The amount energy it would take to get all these electrons together in such a tiny arrangement... Along with all the other things mentioned... the cost would just set you back to using current payload fuel....

This is one of the great challenges for us. We have sources of potential energy in so many situations that exist naturally. But the ease of turning this potential energy into useful work is where technology melds with basic research to give us really useful things. But clearly this is not easy. Fossil fuels are still extraordinarily easy for use in so many situations. (Some due to pre-existing technology and infrastructure; and some just because it works really well in many situations.)

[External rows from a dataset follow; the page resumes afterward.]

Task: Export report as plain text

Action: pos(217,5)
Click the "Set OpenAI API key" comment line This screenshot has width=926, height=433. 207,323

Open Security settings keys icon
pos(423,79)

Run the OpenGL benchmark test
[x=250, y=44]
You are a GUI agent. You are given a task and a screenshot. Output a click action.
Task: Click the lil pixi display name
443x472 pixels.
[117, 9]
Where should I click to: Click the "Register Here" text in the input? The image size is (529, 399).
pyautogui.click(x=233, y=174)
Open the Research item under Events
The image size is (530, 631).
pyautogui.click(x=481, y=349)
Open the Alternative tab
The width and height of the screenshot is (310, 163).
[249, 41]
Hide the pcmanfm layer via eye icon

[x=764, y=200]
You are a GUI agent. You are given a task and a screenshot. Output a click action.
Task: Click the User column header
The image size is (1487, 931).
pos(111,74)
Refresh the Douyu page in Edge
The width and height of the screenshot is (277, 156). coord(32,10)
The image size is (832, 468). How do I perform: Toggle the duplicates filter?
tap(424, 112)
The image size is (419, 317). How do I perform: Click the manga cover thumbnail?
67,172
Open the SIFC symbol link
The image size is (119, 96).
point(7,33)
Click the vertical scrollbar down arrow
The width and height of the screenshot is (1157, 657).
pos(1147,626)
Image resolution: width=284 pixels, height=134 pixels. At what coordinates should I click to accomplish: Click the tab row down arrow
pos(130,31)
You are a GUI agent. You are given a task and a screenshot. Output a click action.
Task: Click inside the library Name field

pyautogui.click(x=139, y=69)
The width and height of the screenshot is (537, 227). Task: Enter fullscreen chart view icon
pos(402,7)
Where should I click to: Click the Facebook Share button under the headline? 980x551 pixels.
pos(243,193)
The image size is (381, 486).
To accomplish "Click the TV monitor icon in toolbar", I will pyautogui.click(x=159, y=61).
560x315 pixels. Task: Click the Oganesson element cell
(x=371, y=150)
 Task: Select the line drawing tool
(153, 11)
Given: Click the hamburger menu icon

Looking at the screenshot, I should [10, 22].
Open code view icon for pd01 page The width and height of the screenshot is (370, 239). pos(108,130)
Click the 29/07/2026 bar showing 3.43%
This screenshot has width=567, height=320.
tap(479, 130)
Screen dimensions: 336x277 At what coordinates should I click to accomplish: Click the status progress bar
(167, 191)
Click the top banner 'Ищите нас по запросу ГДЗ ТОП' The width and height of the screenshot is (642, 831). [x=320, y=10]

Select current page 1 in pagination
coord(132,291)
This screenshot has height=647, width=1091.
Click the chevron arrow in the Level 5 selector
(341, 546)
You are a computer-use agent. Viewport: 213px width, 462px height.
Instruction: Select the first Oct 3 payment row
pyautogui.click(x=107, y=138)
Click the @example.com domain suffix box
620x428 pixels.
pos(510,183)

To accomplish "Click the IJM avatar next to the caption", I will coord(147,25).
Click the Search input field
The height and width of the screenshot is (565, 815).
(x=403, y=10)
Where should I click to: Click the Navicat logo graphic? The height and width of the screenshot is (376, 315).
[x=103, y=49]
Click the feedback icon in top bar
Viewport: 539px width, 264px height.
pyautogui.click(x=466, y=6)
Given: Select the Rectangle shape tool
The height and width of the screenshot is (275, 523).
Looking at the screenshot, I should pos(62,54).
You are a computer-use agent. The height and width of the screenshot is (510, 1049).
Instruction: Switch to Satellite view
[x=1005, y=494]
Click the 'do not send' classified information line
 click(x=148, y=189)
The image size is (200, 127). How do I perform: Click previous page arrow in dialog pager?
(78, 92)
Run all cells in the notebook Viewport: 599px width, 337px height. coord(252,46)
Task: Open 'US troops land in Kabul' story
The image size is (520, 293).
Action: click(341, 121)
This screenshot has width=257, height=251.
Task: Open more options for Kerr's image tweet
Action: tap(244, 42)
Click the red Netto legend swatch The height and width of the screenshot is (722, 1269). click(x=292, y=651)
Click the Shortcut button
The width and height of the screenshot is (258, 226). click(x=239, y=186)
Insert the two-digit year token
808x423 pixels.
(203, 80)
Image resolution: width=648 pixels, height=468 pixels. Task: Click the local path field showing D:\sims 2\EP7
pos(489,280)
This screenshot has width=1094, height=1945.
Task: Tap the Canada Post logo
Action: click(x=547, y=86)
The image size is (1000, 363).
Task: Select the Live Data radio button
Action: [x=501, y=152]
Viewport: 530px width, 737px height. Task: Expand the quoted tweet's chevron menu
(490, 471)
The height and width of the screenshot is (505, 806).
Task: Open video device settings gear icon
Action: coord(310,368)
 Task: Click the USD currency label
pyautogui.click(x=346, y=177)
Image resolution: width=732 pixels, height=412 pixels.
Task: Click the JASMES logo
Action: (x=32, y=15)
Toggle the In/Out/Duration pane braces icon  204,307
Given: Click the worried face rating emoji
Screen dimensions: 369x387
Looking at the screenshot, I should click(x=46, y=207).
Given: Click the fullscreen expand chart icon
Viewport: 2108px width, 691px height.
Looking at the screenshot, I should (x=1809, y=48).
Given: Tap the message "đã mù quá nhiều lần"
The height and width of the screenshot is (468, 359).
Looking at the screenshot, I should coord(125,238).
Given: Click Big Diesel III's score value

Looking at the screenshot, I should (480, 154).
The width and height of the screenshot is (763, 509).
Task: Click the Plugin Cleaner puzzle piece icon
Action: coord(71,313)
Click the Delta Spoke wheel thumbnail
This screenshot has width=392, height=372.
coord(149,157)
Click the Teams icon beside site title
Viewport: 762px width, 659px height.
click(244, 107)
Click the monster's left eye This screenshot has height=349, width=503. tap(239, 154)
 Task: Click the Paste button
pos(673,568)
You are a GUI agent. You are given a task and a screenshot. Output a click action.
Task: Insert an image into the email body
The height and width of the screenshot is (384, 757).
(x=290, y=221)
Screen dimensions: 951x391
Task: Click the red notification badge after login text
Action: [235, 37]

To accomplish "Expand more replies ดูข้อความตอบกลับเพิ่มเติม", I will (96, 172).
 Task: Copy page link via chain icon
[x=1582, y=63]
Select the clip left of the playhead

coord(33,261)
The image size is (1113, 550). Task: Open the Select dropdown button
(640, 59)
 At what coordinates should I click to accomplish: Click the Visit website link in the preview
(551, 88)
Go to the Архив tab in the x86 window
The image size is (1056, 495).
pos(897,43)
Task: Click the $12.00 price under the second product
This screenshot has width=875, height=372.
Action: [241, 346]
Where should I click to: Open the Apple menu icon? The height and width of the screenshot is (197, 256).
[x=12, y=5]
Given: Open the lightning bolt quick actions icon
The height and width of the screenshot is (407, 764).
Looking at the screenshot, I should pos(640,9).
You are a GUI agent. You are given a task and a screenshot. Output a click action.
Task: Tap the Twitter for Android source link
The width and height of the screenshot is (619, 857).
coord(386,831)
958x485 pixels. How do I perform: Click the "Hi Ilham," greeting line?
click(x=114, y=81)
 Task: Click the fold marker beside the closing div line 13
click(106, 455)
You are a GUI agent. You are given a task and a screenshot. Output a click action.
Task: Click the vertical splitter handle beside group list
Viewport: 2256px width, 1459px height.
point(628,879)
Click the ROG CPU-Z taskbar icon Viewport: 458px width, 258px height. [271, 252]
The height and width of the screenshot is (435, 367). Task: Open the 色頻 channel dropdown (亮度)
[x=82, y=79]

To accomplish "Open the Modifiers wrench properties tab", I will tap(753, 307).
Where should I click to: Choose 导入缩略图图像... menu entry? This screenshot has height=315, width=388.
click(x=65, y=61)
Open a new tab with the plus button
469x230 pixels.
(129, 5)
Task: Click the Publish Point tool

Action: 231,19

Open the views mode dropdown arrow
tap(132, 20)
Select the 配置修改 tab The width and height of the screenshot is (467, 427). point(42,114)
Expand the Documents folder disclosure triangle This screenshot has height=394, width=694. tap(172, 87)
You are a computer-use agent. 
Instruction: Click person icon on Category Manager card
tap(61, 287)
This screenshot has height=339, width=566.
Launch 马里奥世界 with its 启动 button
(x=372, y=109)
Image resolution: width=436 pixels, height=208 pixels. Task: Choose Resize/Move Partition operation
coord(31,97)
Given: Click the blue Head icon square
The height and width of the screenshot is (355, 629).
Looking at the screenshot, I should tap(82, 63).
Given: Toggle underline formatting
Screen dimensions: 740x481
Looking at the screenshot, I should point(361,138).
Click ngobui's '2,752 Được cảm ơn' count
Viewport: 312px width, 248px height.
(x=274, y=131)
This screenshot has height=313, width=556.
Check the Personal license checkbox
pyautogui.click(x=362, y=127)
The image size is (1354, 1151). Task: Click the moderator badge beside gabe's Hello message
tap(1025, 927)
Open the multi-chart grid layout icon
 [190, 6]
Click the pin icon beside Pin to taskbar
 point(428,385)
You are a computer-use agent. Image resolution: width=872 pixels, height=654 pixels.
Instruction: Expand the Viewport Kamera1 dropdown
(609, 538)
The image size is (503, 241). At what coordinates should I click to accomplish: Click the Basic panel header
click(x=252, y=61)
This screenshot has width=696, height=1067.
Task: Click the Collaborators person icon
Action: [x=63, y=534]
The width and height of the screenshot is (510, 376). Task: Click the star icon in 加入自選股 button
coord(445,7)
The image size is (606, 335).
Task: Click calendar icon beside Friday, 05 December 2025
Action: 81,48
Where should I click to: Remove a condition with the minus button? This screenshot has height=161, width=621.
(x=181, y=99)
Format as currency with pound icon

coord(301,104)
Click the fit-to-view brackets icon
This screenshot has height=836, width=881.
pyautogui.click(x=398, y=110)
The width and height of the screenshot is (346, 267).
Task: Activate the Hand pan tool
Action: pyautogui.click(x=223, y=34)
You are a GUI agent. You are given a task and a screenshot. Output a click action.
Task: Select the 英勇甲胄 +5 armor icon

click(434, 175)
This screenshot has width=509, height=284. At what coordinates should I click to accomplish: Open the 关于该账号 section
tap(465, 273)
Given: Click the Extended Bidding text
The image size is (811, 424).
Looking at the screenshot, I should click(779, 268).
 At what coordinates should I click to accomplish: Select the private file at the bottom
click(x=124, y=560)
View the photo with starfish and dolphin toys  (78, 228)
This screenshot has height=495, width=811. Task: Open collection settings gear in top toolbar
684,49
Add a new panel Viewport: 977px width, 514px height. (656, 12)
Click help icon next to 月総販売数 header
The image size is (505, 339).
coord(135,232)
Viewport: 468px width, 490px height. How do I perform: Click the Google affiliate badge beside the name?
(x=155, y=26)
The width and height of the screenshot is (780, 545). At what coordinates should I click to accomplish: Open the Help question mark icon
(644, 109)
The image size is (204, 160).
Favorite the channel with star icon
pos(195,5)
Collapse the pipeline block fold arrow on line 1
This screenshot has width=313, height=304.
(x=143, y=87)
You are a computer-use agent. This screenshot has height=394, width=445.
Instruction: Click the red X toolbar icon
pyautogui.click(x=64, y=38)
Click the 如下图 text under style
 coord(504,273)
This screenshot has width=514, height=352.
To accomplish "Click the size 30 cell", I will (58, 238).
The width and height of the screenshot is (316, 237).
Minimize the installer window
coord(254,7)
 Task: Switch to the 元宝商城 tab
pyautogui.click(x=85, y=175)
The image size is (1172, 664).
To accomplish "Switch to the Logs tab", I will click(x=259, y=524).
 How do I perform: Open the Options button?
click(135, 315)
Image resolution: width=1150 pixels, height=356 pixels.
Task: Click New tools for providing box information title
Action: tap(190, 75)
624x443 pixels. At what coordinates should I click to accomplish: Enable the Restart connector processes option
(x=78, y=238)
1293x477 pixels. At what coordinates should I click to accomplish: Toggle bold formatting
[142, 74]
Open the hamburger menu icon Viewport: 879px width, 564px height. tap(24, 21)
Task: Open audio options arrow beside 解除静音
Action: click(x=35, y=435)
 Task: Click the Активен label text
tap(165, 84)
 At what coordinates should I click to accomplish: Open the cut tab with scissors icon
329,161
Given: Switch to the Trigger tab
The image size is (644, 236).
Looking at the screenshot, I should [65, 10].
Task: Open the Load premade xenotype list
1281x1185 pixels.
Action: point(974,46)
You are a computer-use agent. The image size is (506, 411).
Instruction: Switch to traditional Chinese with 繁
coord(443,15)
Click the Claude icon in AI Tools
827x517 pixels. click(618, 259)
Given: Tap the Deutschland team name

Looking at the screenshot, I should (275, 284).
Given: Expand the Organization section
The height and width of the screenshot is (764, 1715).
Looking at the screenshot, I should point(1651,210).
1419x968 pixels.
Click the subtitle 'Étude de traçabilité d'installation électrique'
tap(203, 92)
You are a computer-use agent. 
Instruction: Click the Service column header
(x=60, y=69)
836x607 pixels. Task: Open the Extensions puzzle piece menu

It is nice that people are always thinking of this kind of stuff though. I want me a lightning bolt to store energy in a battery that holds useful energy for very long periods of time and can dole it out in small rations to my electric car and other appliances. Im still waiting. I want some sort of belt that goes around my torso while I am asleep that will use the rhythmic supply of kinetic energy due to my breathing to charge my toaster for the morning. (May take a week of good sleep depending on efficiency for my toast.)

7. Jul 19, 2012

### willem2

To get to orbit, rockets will push a spaceship for several hundred km. The rocket engine will put out a force of several times the weight of the space ship.
Your ball of electrons wich has the same energy will lose most of its energy, just by expanding a few metres. Since energy = force * distance, this means that the force to contain the electrons will be about 100000 times bigger than the force of the rocket motor. We can't contain anything like that.

8. Jul 19, 2012

### sophiecentaur

It seems to me that what is being described here is just half of the well known Ion Drive motor, in which atoms of propellant are ionised and both ions and electrons are ejected at very high speed from the back (easy to achieve with two accelerators). This maintains the ship's electrical neutrality and the ejected ions and electrons will eventually re-combine, so they don't 'chase' the ship and slow it down again.
This system has all the advantages of extremely high speeds for the ejecta, and, hence, the low mass of propellant needed as mentioned in the OP. The only downside is the small forces available and the long time that the motors need to run compared with the quick burst that conventional rockets use. Ion drive is really only suitable for interplanetary propulsion and not for launching.